Originaire de ces pieuses contrées vénitiennes, les transalpins d'
Arthemis, demeurent relativement méconnus. Et à dire vrai, outres le fait de posséder en son sein un ancien membre de
Power Quest en la personne du guitariste Andrea Martongelli, la destiné du quartette n'aura que peu passionner les foules désespérément indifférentes à son actualité, à son univers, ou encore à ses travaux. Il parait dès lors peu probable que cette nouvelle tentative baptisée
We Fight trouve un écho triomphale au cœur d'un auditoire blasé par la foultitude de sorties plus dispensables les unes que les autres.

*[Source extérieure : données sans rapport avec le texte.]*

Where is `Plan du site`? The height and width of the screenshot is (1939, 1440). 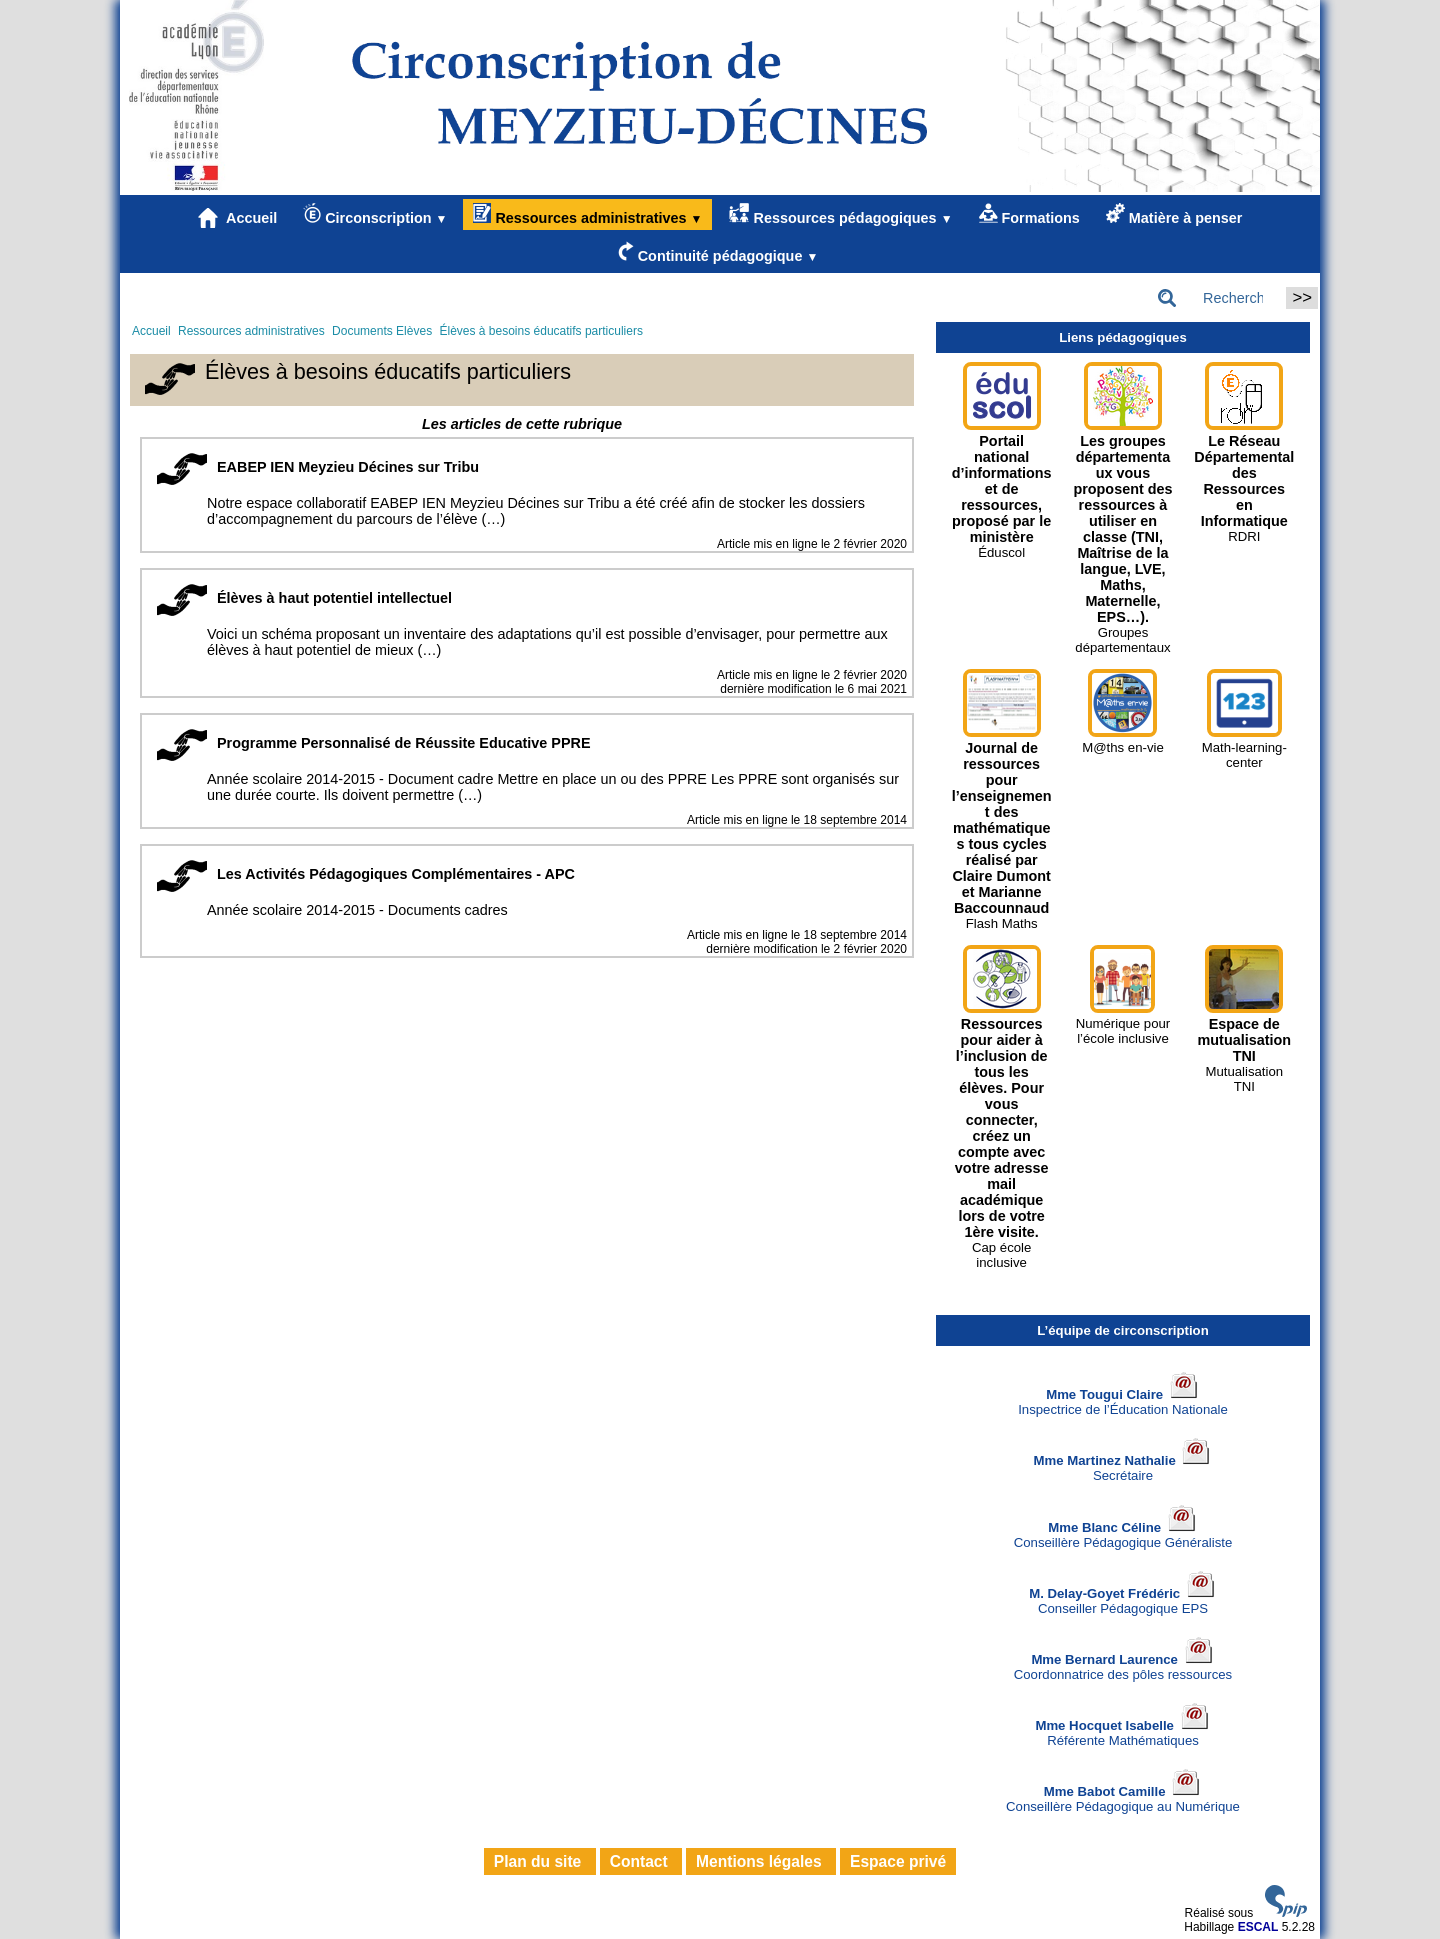 Plan du site is located at coordinates (540, 1861).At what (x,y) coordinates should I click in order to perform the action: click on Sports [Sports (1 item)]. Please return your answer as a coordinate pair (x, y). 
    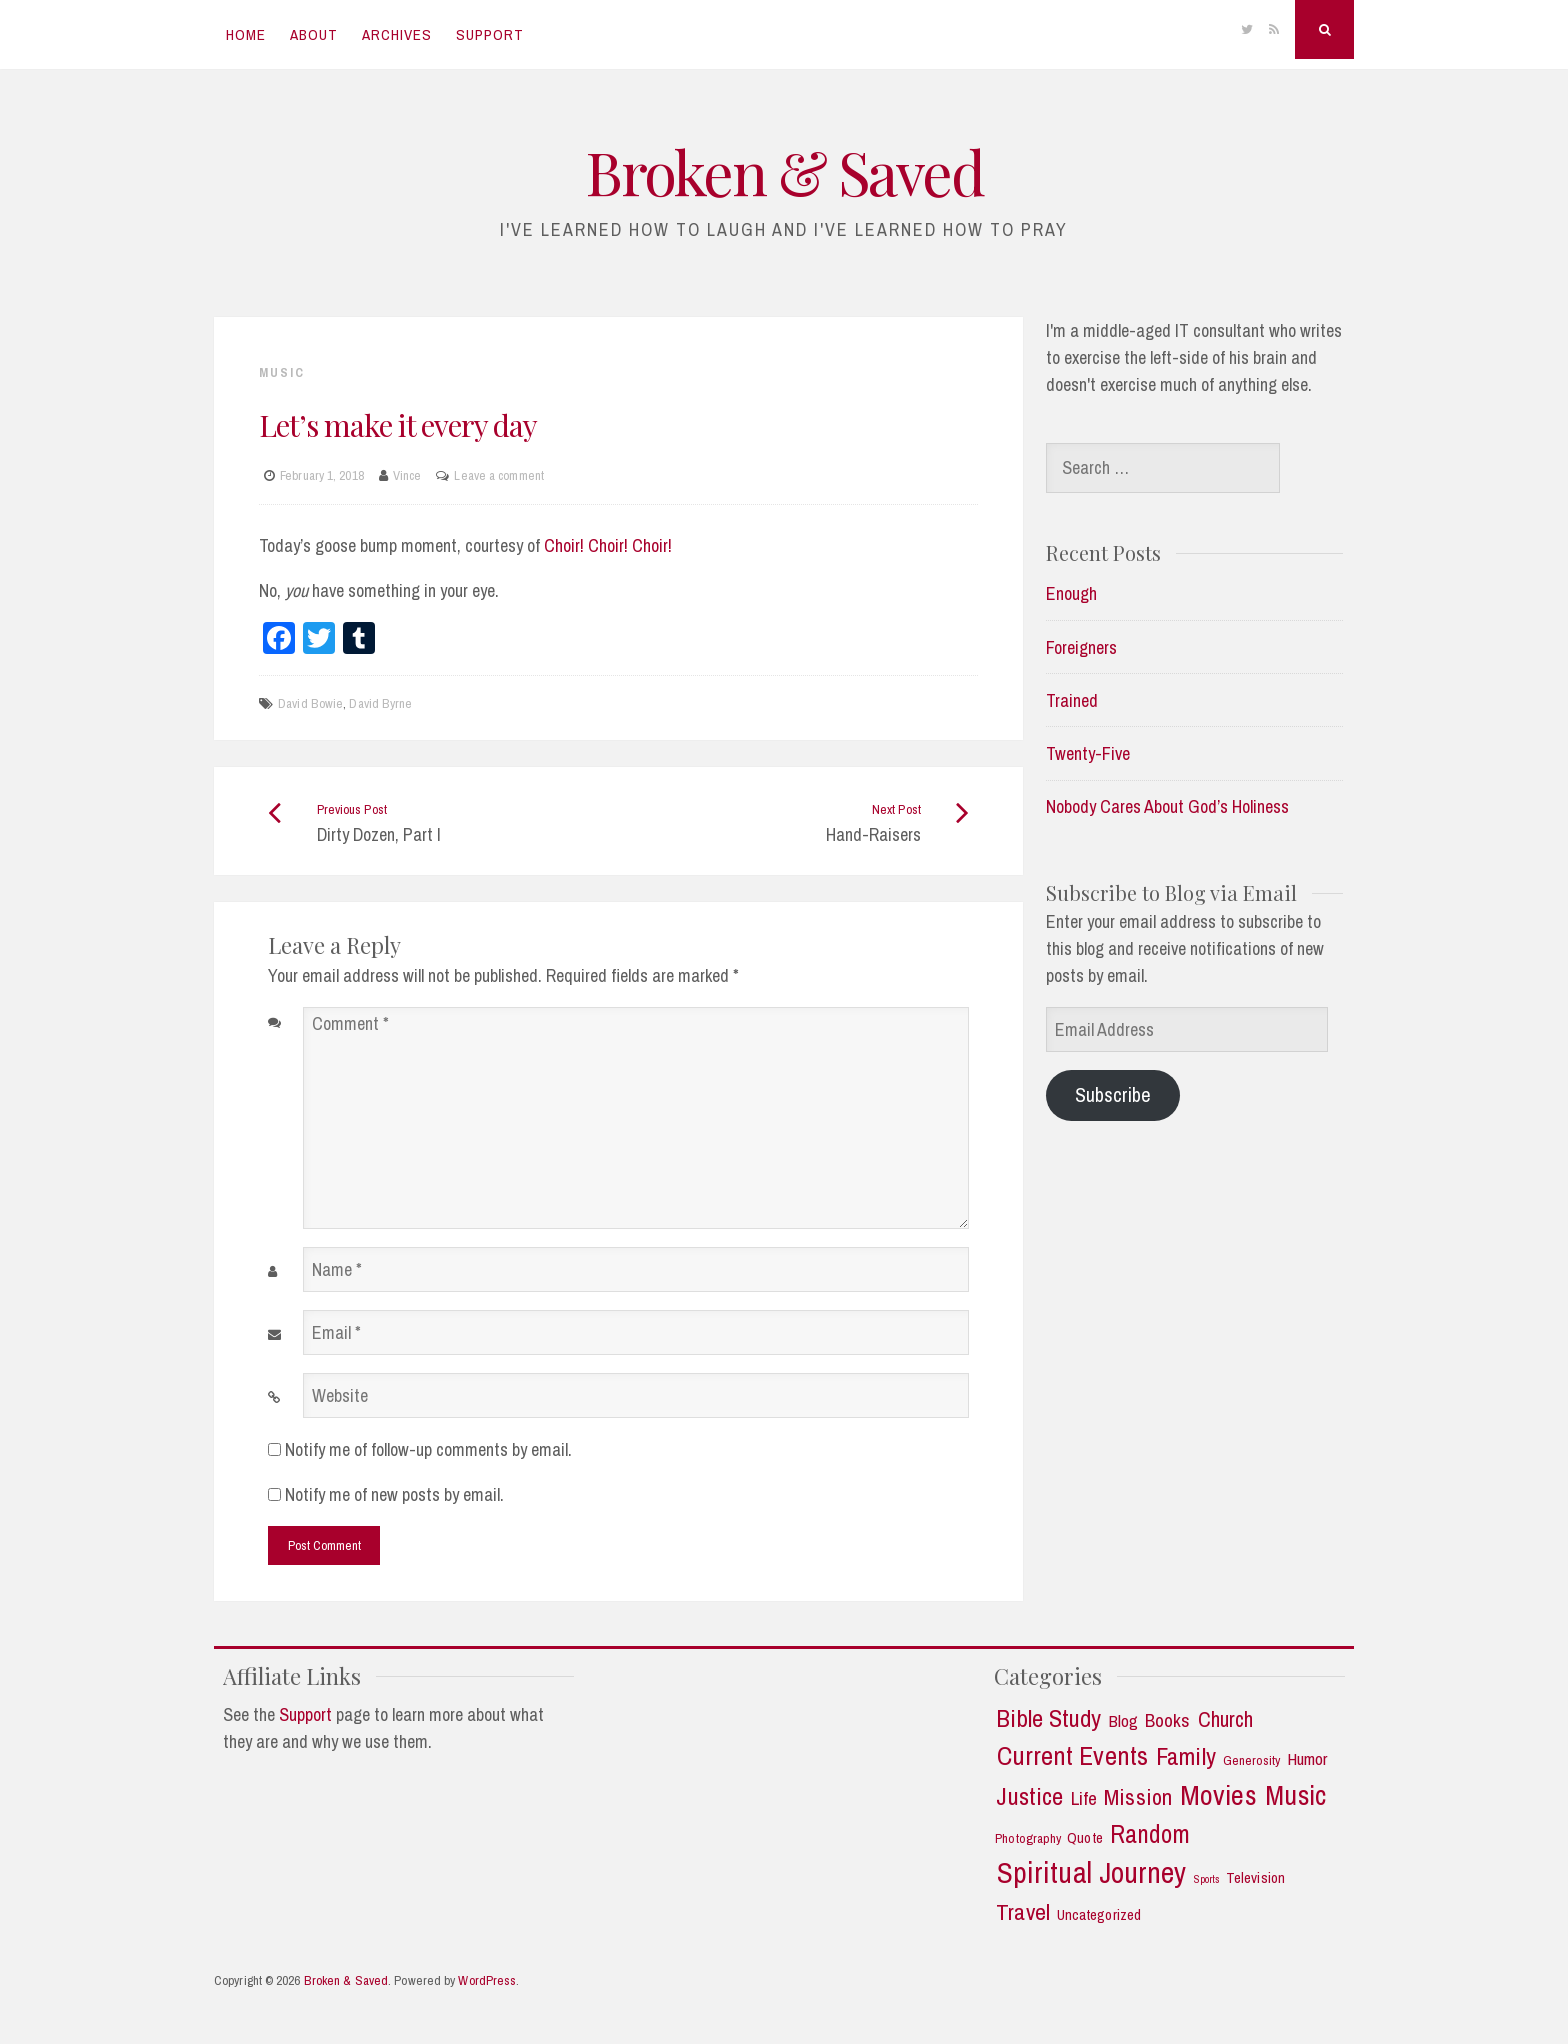
    Looking at the image, I should click on (1207, 1879).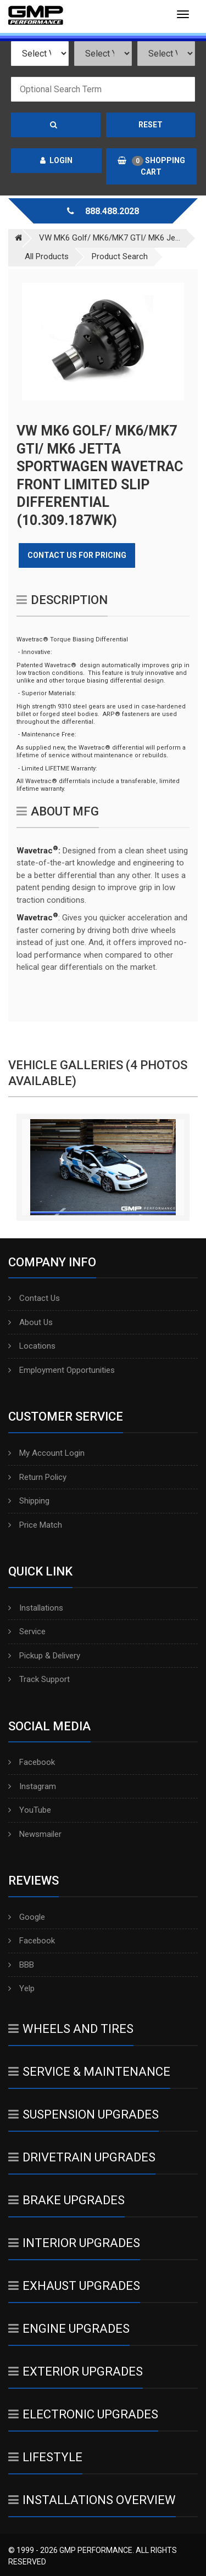 The width and height of the screenshot is (206, 2576). I want to click on Installations, so click(35, 1608).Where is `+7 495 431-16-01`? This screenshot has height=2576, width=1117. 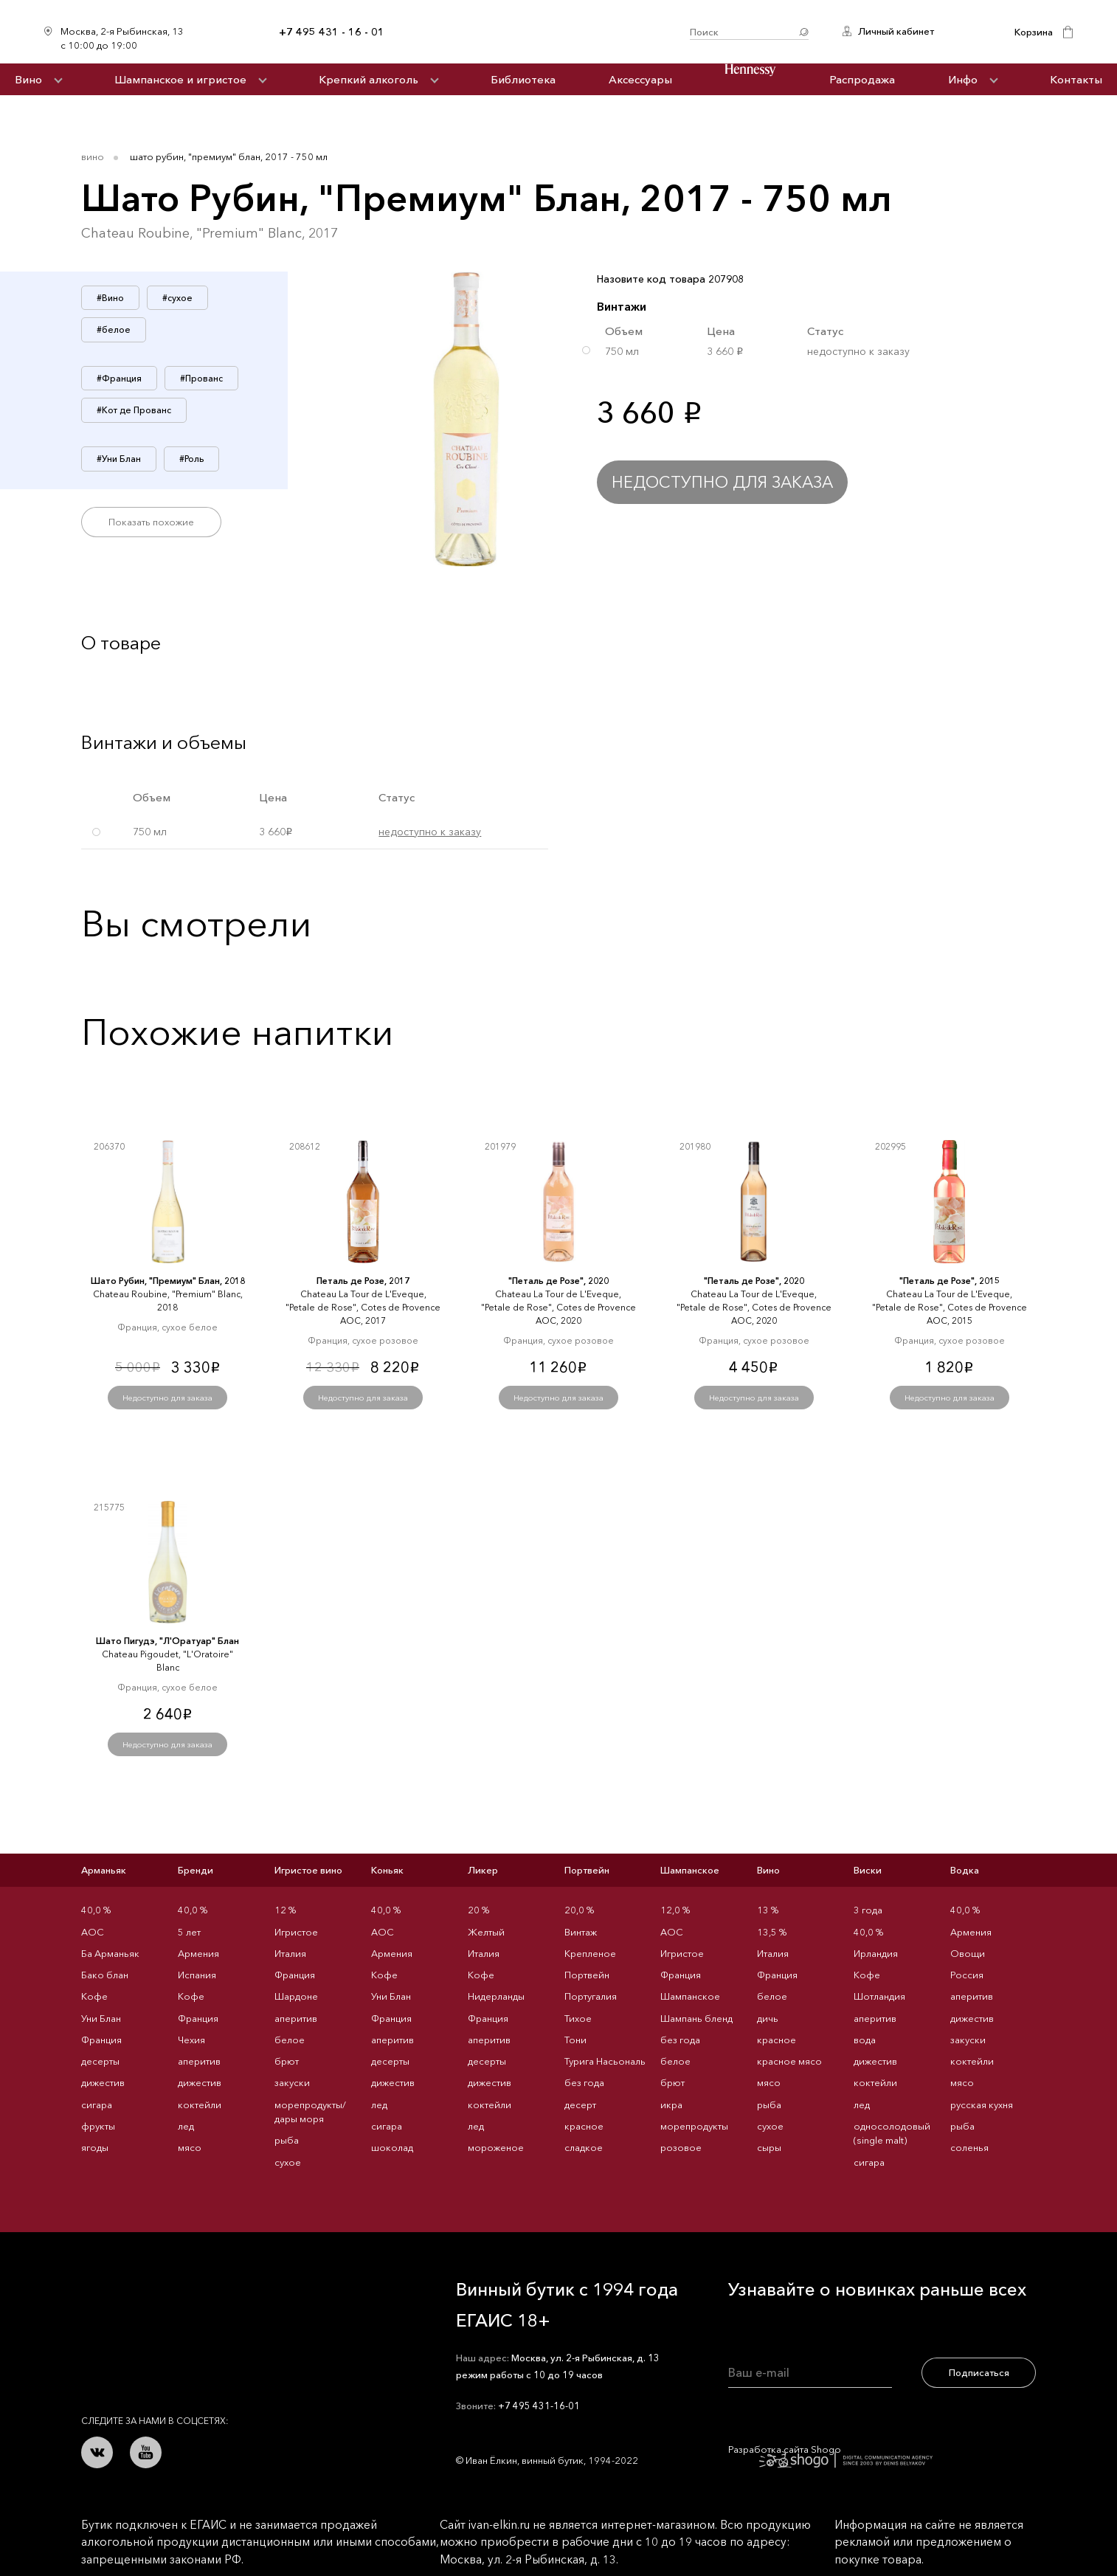
+7 495 431-16-01 is located at coordinates (539, 2405).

Pourtant si l'œuvre n'aura pas nécessairement de caractère à bouleverser un ordre séculaire établis, elle aura, tout de même, le mérite de ne pas se contenter de se complaire en ces volutes désespérément mélodiques dans lesquelles nombres des compatriotes d'
Arthemis s'égarent aujourd'hui. Le quatuor véronais nous propose ici, en effet, un Heavy
Metal solide pourvu d'une personnalité propre. Bien évidemment, le groupe ne dédaigne pas user de cette musicalité plus harmonieuse emprunté au
Power Metal et dont certains autres abusent. Il le fait cependant avec une délicieuse parcimonie. Tant et si bien d'ailleurs qu'il parait transfigurer eu égard à ce qu'il fit, et fut, par exemple alors qu'il nous donnais autrefois essentiellement dans un
Power Metal certes sobre mais presque anecdotique en des albums, pour la plupart, assez classiques. Nul doute qu'avec cette personnalité désormais plus affirmée, l'intérêt à son égard ne peut être que grandissant.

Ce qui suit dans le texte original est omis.